What he is really unashamedly proud of is the policy that he describes as his ‘baby’: the Green Investment Bank. Barker sees this as a truly Tory green success story, claiming that ‘we were the first party in Opposition or in the last Parliament to call for the Green Investment Bank’. Clearly he’s keen to stop the Lib Dems claiming credit for this, which they regularly try to do.
‘The creation of the Green Investment Bank in a relatively short period of time has really fulfilled all of my expectations and ambitions in opposition and actually it exceeded it. It has now become an enduring part of the architecture of the City of London and is playing a role at galvanising private sector investment at real scale, and other countries around the world are looking enviously at the model.’
The next step for the government is to reduce its stake in the bank, though Barker doesn’t want it to be wholly privatised because even a smallish stake sends a message to investors that the government ‘has skin in the game’. How big that stake will be in the end isn’t something ministers have decided yet.

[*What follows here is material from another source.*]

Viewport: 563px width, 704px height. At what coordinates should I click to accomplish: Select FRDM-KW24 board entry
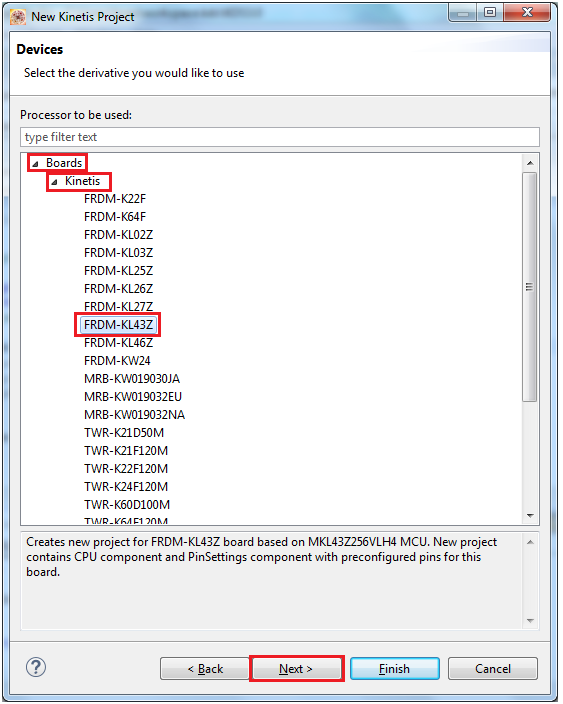click(x=117, y=361)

But it is this, and a projected 25 per cent cut in government energy consumption in Whitehall by 2015, that Barker believes will mean the Tories can go into the next election with a loud and proud green offer. In fact, he argues that the problem in 2010 wasn’t too much greenery, but too little of the right sort:
‘I think we’ve got, you know, we need to put our mouth where our money is, and have a credible distinct centre-right pro-business entrepreneurial green offer. I think that there was not enough of those things [in 2010]. We’ve moved on, the world has moved on a lot since 2010.’

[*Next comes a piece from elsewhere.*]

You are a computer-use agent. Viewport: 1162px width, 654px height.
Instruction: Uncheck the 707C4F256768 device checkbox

What he sees is a kind of hard-headed Tory vision for tackling climate change that doesn’t cede ground to the Left. ‘We need to do a better job collectively of speaking up for our successes and defining our approach to the green agenda more distinctly, which is to give it more of that commercial edge,’ he says.
That commercial edge involves shattering the current energy market from the Big Six to what Barker likes to call the ‘Big 60,000’, or a ‘new army of disruptive energy entrepreneurs’. And it involves shale gas, hated by much of the green movement, because Barker sees that as having a ‘bigger impact on reducing emissions than practically any other energy source’ in the short to medium term.
But it also involves reassuring people that if they vote blue to go green, they won’t also be voting to pay more on their energy bills. ‘I think the Prime Minister is right that the pre-condition for doing that is to assure people that when we talk of an exciting green future, they don’t reach for their wallets,’ he says. ‘We’ve got to demonstrate, just as we demonstrate that we can actually put our own house in order by becoming energy efficient by driving down bills, that our vision is affordable and credible, and we’re not going to just persist with some of the sloppy green programmes of the past.’
So when the 2015 campaigning really does begin in earnest, there will be at least one minister telling voters that they can still vote blue to go green. The question is how many of Barker’s colleagues agree, or whether they prefer to continue being ‘curmudgeonly’ about the ‘green crap’.